**RECORD EXTRACTS:**
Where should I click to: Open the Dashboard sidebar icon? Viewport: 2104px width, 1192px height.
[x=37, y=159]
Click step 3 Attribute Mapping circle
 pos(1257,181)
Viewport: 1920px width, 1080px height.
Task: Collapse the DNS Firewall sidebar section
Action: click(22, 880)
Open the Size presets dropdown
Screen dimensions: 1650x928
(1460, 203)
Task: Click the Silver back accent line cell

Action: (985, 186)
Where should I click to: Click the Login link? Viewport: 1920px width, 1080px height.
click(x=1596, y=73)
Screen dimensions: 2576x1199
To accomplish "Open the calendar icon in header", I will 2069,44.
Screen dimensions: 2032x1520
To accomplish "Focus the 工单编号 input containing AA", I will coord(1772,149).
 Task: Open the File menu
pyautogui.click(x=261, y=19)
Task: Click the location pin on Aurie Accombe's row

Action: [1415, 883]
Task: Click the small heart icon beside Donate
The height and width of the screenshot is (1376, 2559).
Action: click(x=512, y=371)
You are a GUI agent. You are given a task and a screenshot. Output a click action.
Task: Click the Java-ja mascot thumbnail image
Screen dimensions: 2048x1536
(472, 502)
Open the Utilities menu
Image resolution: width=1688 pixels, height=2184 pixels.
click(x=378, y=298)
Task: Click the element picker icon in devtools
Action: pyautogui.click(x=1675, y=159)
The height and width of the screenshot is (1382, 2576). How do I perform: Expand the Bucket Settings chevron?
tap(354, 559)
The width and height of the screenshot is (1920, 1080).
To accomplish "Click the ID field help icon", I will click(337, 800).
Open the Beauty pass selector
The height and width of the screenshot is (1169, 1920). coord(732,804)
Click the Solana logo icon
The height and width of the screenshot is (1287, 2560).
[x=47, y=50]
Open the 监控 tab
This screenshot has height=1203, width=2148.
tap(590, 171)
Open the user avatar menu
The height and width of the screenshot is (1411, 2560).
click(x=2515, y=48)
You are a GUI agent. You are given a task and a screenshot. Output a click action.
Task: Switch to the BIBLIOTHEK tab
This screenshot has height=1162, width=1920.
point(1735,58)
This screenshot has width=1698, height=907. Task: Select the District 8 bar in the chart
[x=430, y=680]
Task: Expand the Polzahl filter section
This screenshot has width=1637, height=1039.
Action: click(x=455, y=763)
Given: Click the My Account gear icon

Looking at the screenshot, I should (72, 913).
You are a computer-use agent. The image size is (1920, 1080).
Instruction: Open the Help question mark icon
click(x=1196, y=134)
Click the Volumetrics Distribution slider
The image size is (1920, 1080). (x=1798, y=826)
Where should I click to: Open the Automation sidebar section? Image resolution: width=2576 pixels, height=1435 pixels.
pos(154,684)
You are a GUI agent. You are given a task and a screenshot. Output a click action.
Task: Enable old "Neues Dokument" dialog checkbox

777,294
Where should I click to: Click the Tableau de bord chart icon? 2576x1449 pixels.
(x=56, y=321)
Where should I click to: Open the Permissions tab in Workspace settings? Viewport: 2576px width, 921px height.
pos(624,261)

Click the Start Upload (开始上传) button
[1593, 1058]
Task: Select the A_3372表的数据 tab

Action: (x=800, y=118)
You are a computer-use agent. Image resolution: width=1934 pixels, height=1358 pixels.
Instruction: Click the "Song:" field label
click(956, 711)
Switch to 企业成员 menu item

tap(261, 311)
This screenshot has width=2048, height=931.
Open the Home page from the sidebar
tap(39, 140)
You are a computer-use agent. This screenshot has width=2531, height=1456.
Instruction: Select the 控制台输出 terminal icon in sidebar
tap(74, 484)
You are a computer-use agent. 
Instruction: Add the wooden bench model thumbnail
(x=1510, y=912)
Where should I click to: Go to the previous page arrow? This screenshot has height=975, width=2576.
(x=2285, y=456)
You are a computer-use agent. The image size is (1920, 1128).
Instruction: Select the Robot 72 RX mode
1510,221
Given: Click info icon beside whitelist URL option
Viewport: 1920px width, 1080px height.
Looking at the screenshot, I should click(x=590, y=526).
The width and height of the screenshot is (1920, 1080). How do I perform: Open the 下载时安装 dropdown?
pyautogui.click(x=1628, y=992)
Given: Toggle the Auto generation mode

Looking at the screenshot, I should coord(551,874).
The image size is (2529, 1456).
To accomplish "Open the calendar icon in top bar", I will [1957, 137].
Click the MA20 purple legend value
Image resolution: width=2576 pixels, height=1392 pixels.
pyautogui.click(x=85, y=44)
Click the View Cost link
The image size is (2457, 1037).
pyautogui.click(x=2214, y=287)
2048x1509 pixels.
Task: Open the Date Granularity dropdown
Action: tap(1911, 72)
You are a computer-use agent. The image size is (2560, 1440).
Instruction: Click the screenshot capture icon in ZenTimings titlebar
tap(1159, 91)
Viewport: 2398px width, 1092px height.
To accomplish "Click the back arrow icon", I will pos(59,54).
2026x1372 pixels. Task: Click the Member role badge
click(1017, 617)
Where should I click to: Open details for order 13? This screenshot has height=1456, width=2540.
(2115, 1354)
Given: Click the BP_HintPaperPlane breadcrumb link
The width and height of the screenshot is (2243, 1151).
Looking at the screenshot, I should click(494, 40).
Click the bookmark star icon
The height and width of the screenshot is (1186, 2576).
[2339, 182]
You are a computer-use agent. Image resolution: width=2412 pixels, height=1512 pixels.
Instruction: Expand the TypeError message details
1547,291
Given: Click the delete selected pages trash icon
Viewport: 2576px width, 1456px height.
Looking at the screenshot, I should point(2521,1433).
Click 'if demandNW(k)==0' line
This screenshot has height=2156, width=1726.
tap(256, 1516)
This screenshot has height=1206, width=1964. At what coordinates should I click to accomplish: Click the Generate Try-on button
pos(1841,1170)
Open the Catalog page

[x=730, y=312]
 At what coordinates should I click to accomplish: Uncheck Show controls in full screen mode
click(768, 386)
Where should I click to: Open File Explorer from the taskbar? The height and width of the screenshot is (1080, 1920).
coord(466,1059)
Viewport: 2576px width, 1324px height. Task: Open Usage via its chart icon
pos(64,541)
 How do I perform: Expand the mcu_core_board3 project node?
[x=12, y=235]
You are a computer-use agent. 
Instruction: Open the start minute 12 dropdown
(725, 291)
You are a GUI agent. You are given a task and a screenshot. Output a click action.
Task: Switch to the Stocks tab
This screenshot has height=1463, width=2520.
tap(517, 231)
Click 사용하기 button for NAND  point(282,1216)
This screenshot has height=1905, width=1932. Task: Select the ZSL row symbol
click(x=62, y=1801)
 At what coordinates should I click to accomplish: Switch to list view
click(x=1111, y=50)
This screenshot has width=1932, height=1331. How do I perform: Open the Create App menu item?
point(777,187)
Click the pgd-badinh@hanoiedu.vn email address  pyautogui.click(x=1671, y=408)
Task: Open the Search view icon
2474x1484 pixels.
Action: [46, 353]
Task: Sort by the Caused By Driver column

**WORK REQUIRED:**
Nothing but the lines from the one containing "Where should I click to: Open File" through the end of the material should appear; please return them exactly.

**OUTPUT OF THE TASK:**
Where should I click to: Open File Explorer from the taskbar? The height and width of the screenshot is (1080, 1920).
coord(466,1059)
Viewport: 2576px width, 1324px height. Task: Open Usage via its chart icon
pos(64,541)
 How do I perform: Expand the mcu_core_board3 project node?
[x=12, y=235]
You are a computer-use agent. 
Instruction: Open the start minute 12 dropdown
(725, 291)
You are a GUI agent. You are given a task and a screenshot. Output a click action.
Task: Switch to the Stocks tab
This screenshot has height=1463, width=2520.
tap(517, 231)
Click 사용하기 button for NAND  point(282,1216)
This screenshot has height=1905, width=1932. Task: Select the ZSL row symbol
click(x=62, y=1801)
 At what coordinates should I click to accomplish: Switch to list view
click(x=1111, y=50)
This screenshot has width=1932, height=1331. How do I perform: Open the Create App menu item?
point(777,187)
Click the pgd-badinh@hanoiedu.vn email address  pyautogui.click(x=1671, y=408)
Task: Open the Search view icon
2474x1484 pixels.
Action: [46, 353]
Task: Sort by the Caused By Driver column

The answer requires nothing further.